Which of the lines below contain the string "Given"? Copy each one.

[Exercise data — start]

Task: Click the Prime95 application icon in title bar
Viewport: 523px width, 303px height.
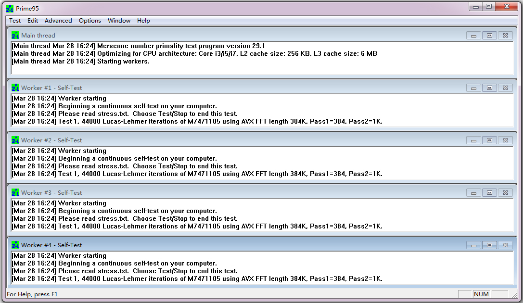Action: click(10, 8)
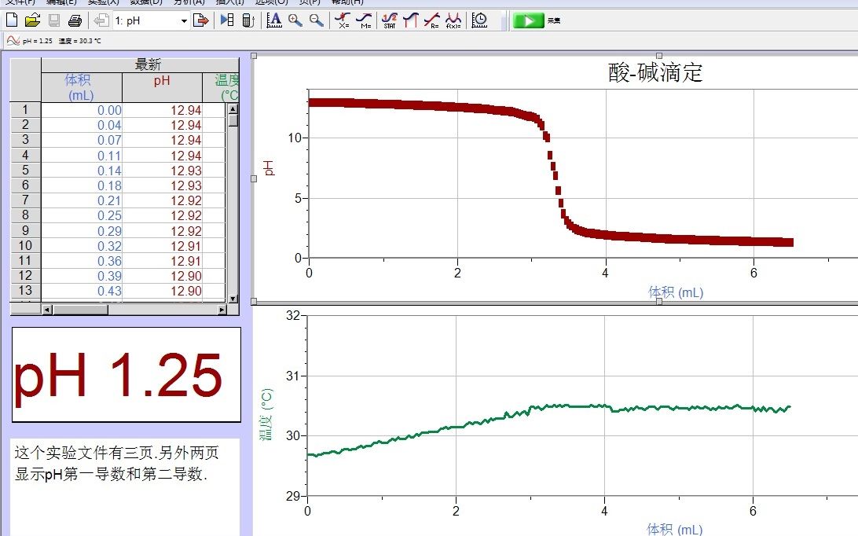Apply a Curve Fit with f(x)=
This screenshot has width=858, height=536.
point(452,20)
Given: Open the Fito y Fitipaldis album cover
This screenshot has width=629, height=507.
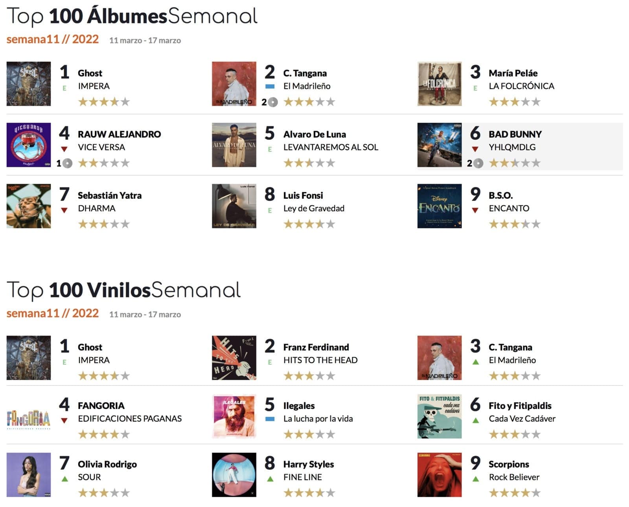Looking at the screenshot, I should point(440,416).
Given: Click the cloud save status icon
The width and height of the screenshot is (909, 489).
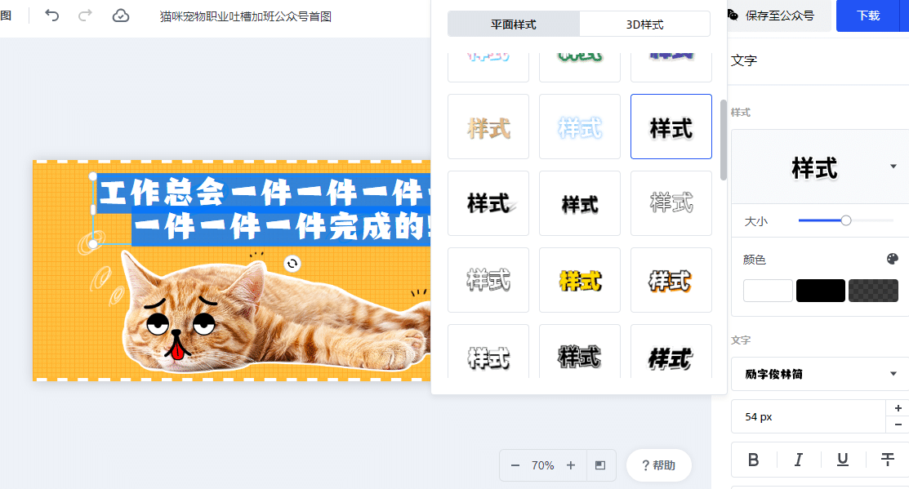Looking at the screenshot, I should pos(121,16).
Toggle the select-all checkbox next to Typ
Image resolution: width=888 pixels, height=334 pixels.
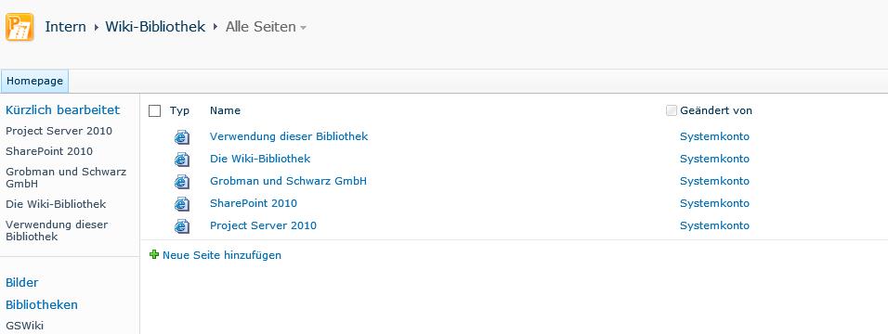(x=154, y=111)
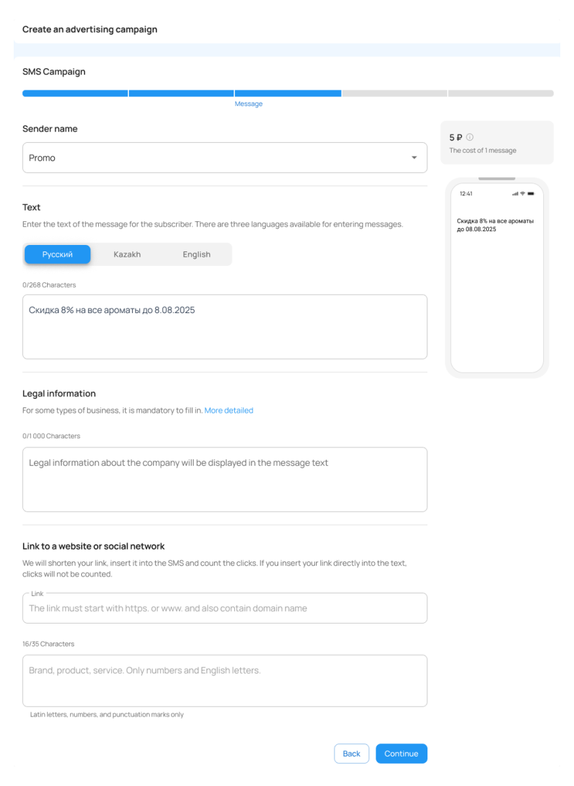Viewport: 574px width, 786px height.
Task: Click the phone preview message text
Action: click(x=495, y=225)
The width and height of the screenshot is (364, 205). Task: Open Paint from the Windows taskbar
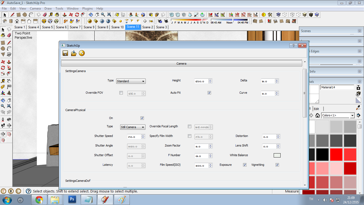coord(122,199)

[Exercise data — finish]
[Exercise data — start]

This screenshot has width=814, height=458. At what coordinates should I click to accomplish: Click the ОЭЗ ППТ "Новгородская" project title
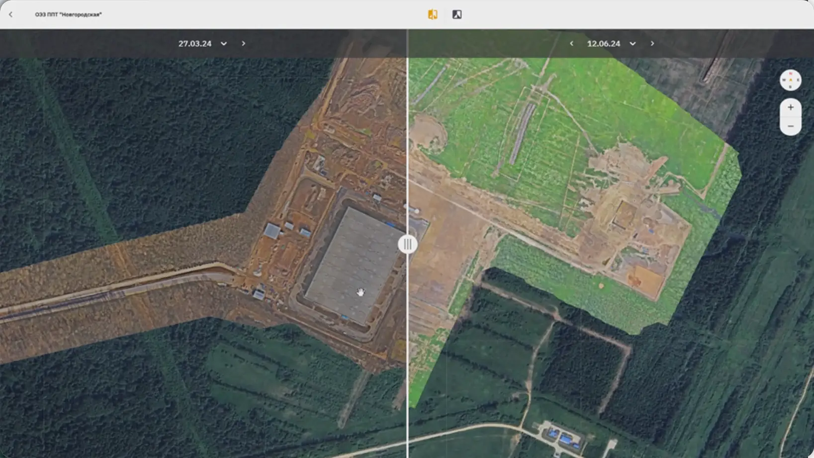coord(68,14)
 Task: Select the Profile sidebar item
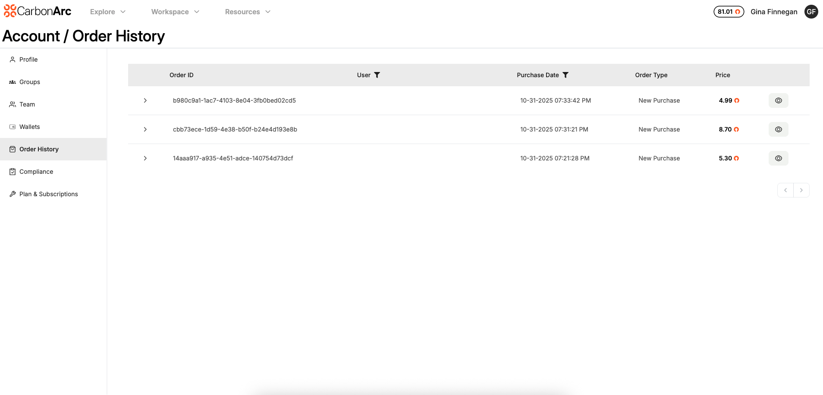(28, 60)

[Exercise data — finish]

- [Solution below]:
Given: Open the Fito y Fitipaldis album cover
Given: Click the cloud save status icon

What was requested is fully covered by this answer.